"Recycled No. 1", a glass sculpture, Berengo Studio, Murano, Italy, 1996, ed. 34/40.
In the shape of a head in multi-coloured glass, on a blue cylindrical base, signed K.K. 34/40. Height 44.5 cm, width 21.5 cm.
Private Collection, Sweden.
Kiki Kogelnik was an Austrian-American artist who moved from Vienna to New York in 1962. Today, she is best known for her paintings, stencils, and prints in the pop art style. However, in her sculptural works, first in ceramics and later in glass, many of her favourite themes and motifs can be found.
During the 1990s, Kogelnik created works that were a combination of paintings and ceramics, which she called "Expansions". Her growing visibility led to the opportunity to work with master craftsmen in new media, including bronze and glass. This allowed her to transform her two-dimensional imagery into vibrant three-dimensional sculptures. With her cancer diagnoses in early 1993, symbols of mortality re-emerged, but still with a sense of humour. Motifs featuring the image of a head became central during her final production years; they were both expressive, comic-book-like, and profound. With her spiky hair and open eyes and mouth, this iconic image became one of Kogelnik's trademarks.
Berengo Studio was founded in 1989 by Adriano Berengo with a vision to create a new path for art glass. Since its inception, the studio has collaborated with a large number of internationally renowned contemporary artists who have been invited to create works in glass alongside Murano masters. Over the years, many of the world's most established contemporary artists have engaged in various ways with the collaborations at the Berengo studio in Venice.
In her final years, Kogelnik created a whole series of Venetian glass heads with varying expressions and unexpected colour combinations, works that became an important part of her artistic expression.
Kiki Kogelnik (1935–1997) was an Austrian painter, sculptor, and printmaker. Kogelnik was born in southern Austria and studied at the Academy of Fine Arts in Vienna. She then moved to New York in 1961. She is considered Austria's sole representative of pop art.

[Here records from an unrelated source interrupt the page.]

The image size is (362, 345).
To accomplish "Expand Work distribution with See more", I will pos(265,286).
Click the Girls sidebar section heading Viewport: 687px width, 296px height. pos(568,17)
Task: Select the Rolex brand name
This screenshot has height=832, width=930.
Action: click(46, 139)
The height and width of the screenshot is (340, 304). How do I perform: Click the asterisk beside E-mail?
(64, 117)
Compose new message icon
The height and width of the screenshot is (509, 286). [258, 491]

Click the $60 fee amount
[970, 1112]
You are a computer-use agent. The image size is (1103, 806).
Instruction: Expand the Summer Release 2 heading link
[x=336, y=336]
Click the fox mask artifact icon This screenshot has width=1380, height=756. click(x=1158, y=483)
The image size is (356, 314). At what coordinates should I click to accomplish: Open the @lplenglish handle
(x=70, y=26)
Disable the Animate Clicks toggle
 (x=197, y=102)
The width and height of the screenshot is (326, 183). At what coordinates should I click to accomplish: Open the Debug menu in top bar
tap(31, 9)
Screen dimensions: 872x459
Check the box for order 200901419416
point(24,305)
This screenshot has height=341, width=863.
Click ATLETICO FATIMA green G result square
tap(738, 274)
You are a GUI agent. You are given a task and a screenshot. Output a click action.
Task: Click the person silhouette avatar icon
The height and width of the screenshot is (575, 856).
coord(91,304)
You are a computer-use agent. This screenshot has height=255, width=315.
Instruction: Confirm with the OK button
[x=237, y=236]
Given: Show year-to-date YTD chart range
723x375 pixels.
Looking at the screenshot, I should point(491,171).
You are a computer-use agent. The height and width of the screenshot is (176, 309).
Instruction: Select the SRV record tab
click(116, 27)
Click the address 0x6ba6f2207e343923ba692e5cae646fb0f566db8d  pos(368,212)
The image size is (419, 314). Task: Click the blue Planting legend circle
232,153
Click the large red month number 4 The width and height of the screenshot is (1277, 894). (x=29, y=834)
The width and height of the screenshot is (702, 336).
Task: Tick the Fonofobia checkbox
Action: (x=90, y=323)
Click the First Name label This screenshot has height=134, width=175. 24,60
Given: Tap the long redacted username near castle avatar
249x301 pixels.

While Kogelnik's early works were paintings, the 1960s and her life in New York marked a shift from Kogelnik's gestural and expressive painting to a collage and assemblage-like image and object design influenced by American pop art. She now worked with stencils and used materials such as vinyl and plastic. Kogelnik's work revolves around the critical examination of women's image and female beauty ideals, particularly in commercial advertising in the 1970s.
Kiki Kogelnik has been posthumously awarded Austria's highest medal in the arts, the Austrian Cross of Honour for Science and Art. The Belvedere Museum in Vienna, Austria, held a major retrospective exhibition of her work in 1997, the year of her death. Later solo exhibitions at museums have been held at Kunsthalle Stavanger, Stavanger, Norway (2017); Modern Art Oxford, United Kingdom (2015); and Hamburger Kunstverein, Hamburg, Germany (2012).